Under that plan, if turnout were the same as on election day (and it wouldn't be), Britt Cobb would need to get 54.8% of the revote in order to win. Not bloody likely.
So, the State Board decided the best chance would be to rerun the whole election througout the state, at a cost of over $3 million. A new election requires the vote of 4 out of the 5 members of the Board of Elections. But the Dems decided that they wouldn't call it a new election, merely an amendment to their court reversed order to revote Carteret Co. That trick meant that the 3 Dems (Larry Leake, Genevieve Sims and Robert Cordle) alone could dictate a new election. Screw the rules, we lost so we won't a do over. You can almost hear the whining. If getting Cobb 55% or 75% of the Carteret Co. vote was impossible, surely it would be easier to get 50.00000001% when George Bush and Richard Burr aren't on the same ballot.
Now, even the mainstream NC press is getting the picture of this corrupt effort.

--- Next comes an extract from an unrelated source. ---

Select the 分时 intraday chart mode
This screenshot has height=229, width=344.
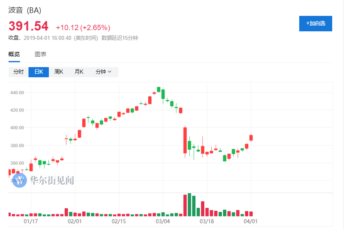(x=18, y=72)
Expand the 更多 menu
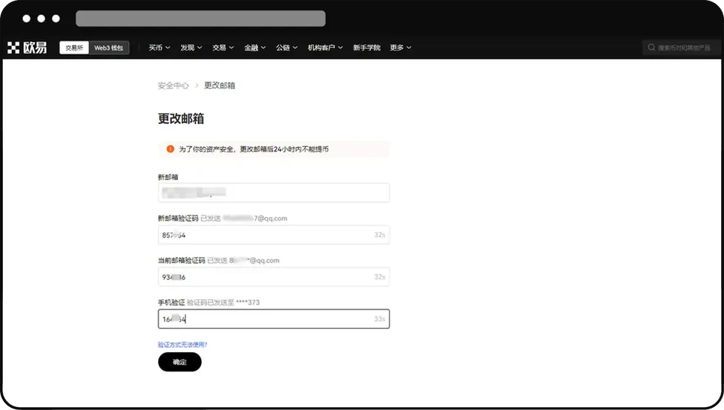This screenshot has height=410, width=724. coord(400,48)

The Charlotte Observer says:
It also looks -- to Republicans and many Democrats, too -- as though the State Board of Elections:
• Is bent on keeping Republican Steve Troxler from winning an election he was leading and almost certainly would have won if 4,438 missing Carteret County votes had been properly recorded Nov. 2;
• Is about to disenfranchise 3,330,107 North Carolina voters by exchanging their legitimate votes cast on Nov. 2 for newer ones from as few as 10 percent of the likely voters -- meaning that instead of 4,438 votes not counted, there could be something like 3 million votes discarded; and
• Will soak the taxpayers for $3 million the state doesn't have to accomplish this shameful charade.
The Winston-Salem Journal says:
Cobb's remedy is to hold a new statewide vote. Such a vote would cost the state more than $3 million and would produce an unacceptable winner. That's because the turnout would likely be much lower than that of Nov. 2.
The board should declare Troxler the winner because he almost certainly won. The arithmetic tells the story. To have covered his 2,300-vote deficit with the lost Carteret County votes, Cobb would have had to outpoll Troxler by about a 3-to-1 ratio there. That would have been an improbable Democratic landslide in a county that leans Republican.
. . . He can do his state an even bigger service now by conceding the obvious: He lost.
If Cobb doesn't concede by the time the board meets again, it should declare the obvious. Troxler won the commissioner's race, and he should be inaugurated in January.
No surprise, The News & Observer is still trying to figure out how to spin this thing for Cobb.